Day 1275

It felt like I was walking around with an anvil on my back from the moment I could not sit my exam on Tuesday until the minute I received an email from ISC2 at 2:00pm yesterday afternoon telling me how I could now rebook my exam. Precisely forty-nine hours and fifteen minutes. That weight is now gone, leaving the weight of preparing for what is likely the hardest exam that I have taken in a long time and the stress and anxiety that goes along with that… but there is a deadline for that which is next Wednesday at noon. Suffice it to say I am not making any social plans for this weekend so that I can prepare for the exam, as well as for the class that I am teaching Monday. I maintain a spreadsheet of every certification exam I have ever sat, and for the first time ever I created that new line for my upcoming exam in advance. Why? I do not really know, but it likely has something to do with my anxiety.

My food intake yesterday was in most respects identical to the previous day. Aside from two things I was able to stick to my program again, but when I got into my car to drive out to the cigar shop I realized the remaining peanuts from what I had purchased the previous day were there, so I finished them. Additionally, once again felt the need late at night to take a pinch of grated cheese. I can assure you that Princess Sophie is happy that I continue to need that as she always benefits from it.

Even with the cheese my weight continues to drop at a rate of not quite one pound per day, which is tremendous. At this rate (which of course will not continue) I could not only drop below the terrible mark in the next month, but also by winter I could be back in almost all of my tailor fitted shirts and jackets! Wouldn’t that be something… but we have to assume that within the next week or two that rate will drop to 3 lbs. per week, which means that it is going to be springtime before I am back to where I was when I was at my lowest weight and then started slipping. I never want to be this big again… but of course I have said that before.

My sleep score this morning was the best it has been since June 19, with the comment that it was restorative. It was such a relief after the previous night’s problems with my back that kept me awake. The only thing I took (which I do almost every night) is melatonin. I did wake up a couple of times to pee but other than that I had no problems. I had been worried the last few weeks that it was Princess Sophie sleeping in my bed that caused my sleep issues, but that was obviously not the case last night. Woohoo!

I was reminded yesterday of two masonic events coming up this summer that I am being encouraged to attend. I made the conscious decision to decline both as they are both food-centric. I do not need to attend a corn roast as (I love sweet corn, especially in season!) and I do not need to attend a fish fry, as much as I enjoy fried fish. I was not at all tempted (nor was it even suggested I attend) by the pig roast that one of the lodges is holding. Religious observations aside, I am satisfied with the progress I have made thus far, but I do not think I am ready to subject myself to temptations. I do not think I have the willpower to resist yet.

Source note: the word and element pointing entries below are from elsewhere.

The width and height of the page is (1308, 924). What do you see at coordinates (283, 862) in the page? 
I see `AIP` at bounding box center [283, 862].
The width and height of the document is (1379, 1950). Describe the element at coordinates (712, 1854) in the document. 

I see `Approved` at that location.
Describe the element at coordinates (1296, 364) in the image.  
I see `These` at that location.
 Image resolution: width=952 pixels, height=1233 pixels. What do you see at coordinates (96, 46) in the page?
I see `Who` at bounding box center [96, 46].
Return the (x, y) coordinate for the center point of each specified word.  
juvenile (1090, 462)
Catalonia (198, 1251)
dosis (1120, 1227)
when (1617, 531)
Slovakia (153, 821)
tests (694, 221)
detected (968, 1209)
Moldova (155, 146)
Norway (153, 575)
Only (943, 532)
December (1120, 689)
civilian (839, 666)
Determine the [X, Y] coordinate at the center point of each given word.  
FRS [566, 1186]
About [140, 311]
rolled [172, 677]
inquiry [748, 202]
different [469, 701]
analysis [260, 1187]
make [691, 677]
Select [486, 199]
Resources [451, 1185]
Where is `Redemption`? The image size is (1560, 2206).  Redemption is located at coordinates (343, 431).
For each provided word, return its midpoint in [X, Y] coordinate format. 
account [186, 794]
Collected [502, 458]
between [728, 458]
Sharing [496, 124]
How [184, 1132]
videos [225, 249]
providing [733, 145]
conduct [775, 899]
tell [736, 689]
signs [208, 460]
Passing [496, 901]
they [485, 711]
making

My plans for the day are to read, study, and smoke cigars. I was thinking that I had a couple of things I needed to pick up from the store, but I decided to order them from Amazon instead.

In the last hour I have been experiencing more discomfort that feels somewhat similar to what I was feeling a couple of nights ago, but while it is radiating into my back, it feels like it might be related to my digestive tract. It feels like something extremely solid (akin to every other bowel movement I have had this past week) is lodged in there and is applying pressure to both my bladder and a couple of other nerves. It has gotten much worse – so much so that in the middle of this paragraph I got up, found a laxative, and then decided to take a shower to try to ease the discomfort. It might be a little better now than it was thirty minutes ago, but I am definitely looking forward to the time when the laxative begins to work. While writing these last three paragraphs I have had to stand up several times to alleviate the discomfort. Suffice it to say that as soon as I am finished with this journal entry I will be shutting my computer down for the next few hours. Hopefully my ‘throne’ chair on the balcony will be more comfortable. By the way, the answer is yes, I have been adding fibre to my meal replacements at least once per day. My program, being an extreme one, is going to cause disruptions to my body. This is not the first time I have started this same program, and I have experienced changes each time… and not the same each time. I know I have had some discomfort in the past and I only hope that this abates over the course of the day so that I do not have to reconsider staying on the program. Of course my first course of action would be to reincorporate a single solid meal per day… but I am hoping that can wait for a few weeks at the least. I would love to get down well below the terrible mark before I have to do that… but my health comes first, and if I have to then I will do it sooner.

Okay, it is time for me to grab my book and a cigar and to see if my throne is more comfortable than this desk chair. Have a great day folks!